Dankzij verbeterde behandeling van ziekten als hart- en vaatziekten en kanker, die tot voor kort veelal fataal waren, leven we langer. De keerzijde is dat langer leven vroeger of later leidt tot behoefte aan langdurige zorg. Maar wie gaat die zorg verlenen, zorginstellingen of mensen uit de eigen kring? Om die vraag te kunnen beantwoorden, hebben we inzicht nodig in de ontwikkeling van de zorgvraag in de afgelopen decennia.

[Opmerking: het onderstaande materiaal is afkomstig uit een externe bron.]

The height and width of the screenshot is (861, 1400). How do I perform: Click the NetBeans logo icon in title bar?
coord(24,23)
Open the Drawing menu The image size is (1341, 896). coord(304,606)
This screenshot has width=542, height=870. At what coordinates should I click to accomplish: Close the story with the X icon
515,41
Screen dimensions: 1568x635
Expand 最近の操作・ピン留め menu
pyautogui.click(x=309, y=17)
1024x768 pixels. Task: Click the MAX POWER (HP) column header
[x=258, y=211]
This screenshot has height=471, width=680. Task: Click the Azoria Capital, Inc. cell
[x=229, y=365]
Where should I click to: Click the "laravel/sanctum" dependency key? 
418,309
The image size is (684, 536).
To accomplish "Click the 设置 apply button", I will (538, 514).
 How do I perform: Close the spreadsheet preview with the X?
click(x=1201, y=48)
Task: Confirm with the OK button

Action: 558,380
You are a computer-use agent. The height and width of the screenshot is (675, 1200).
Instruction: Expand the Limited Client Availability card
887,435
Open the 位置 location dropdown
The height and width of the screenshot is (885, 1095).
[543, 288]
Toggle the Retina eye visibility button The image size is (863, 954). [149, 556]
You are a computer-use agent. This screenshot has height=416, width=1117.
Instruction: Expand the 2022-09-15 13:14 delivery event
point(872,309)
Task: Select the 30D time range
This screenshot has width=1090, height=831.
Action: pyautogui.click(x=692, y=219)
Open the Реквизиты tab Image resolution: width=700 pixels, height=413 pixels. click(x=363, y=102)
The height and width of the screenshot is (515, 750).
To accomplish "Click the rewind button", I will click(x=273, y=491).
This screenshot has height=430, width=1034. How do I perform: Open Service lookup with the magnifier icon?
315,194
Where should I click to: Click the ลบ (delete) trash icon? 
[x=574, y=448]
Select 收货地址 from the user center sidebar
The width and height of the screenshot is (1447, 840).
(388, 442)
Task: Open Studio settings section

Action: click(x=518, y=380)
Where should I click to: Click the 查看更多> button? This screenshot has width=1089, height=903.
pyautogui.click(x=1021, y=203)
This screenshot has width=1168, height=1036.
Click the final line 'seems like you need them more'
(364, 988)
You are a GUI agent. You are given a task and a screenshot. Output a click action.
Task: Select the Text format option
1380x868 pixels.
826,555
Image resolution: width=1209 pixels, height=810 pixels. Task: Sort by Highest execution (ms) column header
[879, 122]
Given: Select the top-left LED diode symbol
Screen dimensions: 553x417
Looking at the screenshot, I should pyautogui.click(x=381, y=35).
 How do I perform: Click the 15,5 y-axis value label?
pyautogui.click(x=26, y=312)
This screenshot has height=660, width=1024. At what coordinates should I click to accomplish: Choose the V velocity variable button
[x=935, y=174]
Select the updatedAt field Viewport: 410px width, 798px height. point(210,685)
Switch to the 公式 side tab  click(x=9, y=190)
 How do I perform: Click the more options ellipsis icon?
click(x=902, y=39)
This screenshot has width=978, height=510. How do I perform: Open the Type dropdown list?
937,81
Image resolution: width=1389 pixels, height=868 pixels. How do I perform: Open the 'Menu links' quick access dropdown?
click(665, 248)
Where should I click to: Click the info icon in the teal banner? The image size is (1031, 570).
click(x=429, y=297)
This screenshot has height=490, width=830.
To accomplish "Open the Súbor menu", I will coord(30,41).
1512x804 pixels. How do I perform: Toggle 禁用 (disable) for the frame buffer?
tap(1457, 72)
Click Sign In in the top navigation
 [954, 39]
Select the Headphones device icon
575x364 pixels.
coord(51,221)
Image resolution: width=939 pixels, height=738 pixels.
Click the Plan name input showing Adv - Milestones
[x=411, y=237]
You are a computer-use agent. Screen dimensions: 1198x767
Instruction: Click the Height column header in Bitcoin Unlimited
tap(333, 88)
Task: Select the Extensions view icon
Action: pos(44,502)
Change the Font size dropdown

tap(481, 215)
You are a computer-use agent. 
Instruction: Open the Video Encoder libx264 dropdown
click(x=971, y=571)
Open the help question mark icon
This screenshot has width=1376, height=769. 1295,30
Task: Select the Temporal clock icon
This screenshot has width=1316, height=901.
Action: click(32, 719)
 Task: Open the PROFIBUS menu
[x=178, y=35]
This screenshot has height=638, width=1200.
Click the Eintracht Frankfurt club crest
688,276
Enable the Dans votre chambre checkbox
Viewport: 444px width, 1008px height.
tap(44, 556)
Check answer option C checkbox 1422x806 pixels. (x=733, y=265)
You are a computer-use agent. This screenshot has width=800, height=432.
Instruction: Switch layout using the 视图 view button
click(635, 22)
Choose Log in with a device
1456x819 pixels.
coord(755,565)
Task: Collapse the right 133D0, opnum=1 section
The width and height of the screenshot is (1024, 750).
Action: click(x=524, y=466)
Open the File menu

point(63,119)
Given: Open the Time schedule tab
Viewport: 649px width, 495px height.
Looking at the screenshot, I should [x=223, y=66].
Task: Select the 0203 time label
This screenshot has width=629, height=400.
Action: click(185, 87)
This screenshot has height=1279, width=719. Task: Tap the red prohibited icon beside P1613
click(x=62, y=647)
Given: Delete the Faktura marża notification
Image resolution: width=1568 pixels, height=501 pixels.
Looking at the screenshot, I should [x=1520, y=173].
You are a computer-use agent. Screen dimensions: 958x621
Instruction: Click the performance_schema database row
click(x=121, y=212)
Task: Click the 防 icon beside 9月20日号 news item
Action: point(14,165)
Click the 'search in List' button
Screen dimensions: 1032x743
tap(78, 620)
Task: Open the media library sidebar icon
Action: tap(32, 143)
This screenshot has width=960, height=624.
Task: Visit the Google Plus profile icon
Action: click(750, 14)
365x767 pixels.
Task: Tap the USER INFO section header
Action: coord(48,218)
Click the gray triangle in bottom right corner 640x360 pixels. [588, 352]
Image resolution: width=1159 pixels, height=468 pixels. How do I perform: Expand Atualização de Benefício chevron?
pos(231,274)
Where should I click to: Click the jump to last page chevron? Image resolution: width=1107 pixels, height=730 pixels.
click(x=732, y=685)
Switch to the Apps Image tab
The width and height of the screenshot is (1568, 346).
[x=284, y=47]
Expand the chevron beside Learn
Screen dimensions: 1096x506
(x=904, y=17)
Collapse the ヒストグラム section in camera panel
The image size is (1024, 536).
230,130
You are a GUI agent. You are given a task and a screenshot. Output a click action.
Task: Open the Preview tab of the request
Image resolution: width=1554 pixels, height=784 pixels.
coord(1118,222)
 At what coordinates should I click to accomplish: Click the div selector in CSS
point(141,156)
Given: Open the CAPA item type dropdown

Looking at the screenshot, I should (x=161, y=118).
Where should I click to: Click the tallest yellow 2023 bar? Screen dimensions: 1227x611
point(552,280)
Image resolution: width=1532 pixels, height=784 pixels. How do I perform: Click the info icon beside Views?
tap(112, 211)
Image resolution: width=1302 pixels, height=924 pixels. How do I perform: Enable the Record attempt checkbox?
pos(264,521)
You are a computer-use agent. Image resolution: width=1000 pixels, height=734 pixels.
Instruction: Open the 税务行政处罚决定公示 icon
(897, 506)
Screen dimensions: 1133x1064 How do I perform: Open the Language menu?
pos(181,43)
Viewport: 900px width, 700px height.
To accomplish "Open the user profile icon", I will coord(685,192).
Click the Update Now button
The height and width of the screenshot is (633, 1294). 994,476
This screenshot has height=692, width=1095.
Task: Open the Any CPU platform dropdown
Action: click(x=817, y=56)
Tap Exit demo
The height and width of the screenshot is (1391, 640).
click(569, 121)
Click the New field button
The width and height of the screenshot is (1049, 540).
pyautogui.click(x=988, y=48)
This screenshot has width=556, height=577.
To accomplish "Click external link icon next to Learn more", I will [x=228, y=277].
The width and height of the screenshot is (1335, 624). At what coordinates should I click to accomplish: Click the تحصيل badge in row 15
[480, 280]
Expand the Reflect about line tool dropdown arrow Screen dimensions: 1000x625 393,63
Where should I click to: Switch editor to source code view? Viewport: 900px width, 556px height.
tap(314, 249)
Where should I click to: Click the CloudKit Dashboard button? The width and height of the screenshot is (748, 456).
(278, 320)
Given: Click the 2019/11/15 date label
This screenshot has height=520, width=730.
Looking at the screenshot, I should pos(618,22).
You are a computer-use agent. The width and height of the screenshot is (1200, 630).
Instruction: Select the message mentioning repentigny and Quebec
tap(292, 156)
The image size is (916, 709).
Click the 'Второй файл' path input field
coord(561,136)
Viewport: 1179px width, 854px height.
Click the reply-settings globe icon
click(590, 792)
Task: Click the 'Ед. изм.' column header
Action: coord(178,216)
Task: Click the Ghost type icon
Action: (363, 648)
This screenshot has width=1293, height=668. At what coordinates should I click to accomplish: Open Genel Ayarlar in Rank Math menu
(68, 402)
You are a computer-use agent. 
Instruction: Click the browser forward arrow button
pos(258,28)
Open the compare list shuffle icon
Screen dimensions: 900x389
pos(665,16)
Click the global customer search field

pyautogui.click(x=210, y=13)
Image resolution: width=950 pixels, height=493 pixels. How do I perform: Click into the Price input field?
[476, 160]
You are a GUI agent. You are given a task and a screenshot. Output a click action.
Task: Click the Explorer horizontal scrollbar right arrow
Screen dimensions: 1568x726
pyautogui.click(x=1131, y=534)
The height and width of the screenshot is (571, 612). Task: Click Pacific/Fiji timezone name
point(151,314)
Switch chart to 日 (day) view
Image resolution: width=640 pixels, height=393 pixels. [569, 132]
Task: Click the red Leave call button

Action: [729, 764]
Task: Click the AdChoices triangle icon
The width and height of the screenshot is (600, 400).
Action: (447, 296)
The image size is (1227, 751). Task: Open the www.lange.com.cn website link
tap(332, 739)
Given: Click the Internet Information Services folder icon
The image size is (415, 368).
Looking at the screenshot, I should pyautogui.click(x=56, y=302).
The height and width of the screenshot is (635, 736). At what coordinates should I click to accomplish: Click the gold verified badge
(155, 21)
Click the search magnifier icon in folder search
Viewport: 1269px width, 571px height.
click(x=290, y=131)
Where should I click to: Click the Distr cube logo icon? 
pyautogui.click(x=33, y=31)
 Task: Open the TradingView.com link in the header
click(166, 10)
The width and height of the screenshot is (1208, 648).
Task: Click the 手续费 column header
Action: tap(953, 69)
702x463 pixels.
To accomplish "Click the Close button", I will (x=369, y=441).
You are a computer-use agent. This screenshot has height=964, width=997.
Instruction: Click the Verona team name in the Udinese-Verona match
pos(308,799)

Twee zaken zijn daarbij van belang.

Ten eerste is het zorggebruik door ouderen aan verandering onderhevig? Als betere behandeling van ziekten de zorgbehoefte zou verminderen, zou dat kunnen leiden tot afname van de zorgvraag.

Mannen krijgen vaker zorg van hun partner of helemaal geen zorg

Ten tweede is er verandering te bespeuren in wie de zorg aanbiedt? Wordt die meer door mensen uit eigen kring aangeboden, zoals de overheid graag wil, en leidt dit dan tot een afnemend beroep op de formele zorg?  Die vraag hebben wij onderzocht met gegevens van oudere vrouwen en mannen van 70 jaar en ouder, die deelnamen aan de Longitudinal Aging Study Amsterdam in de periode 1995-2016.

Verschillen

Uit ons onderzoek blijkt dat mannen gemiddeld over de twee decennia meer persoonlijke zorg krijgen van de partner of helemaal geen zorg, en vrouwen meer zorg van anderen, dat wil zeggen mantelzorg van kinderen, particuliere hulp, formele thuiszorg of zorg in een zorginstelling.

Dit is grotendeels te verklaren uit genderverschillen in de persoonlijke sociale situatie, zoals de aanwezigheid van een partner en kinderen. Ook verschillen in opleiding en ervaren regie dragen bij aan het type zorg dat oudere vrouwen en mannen gebruiken.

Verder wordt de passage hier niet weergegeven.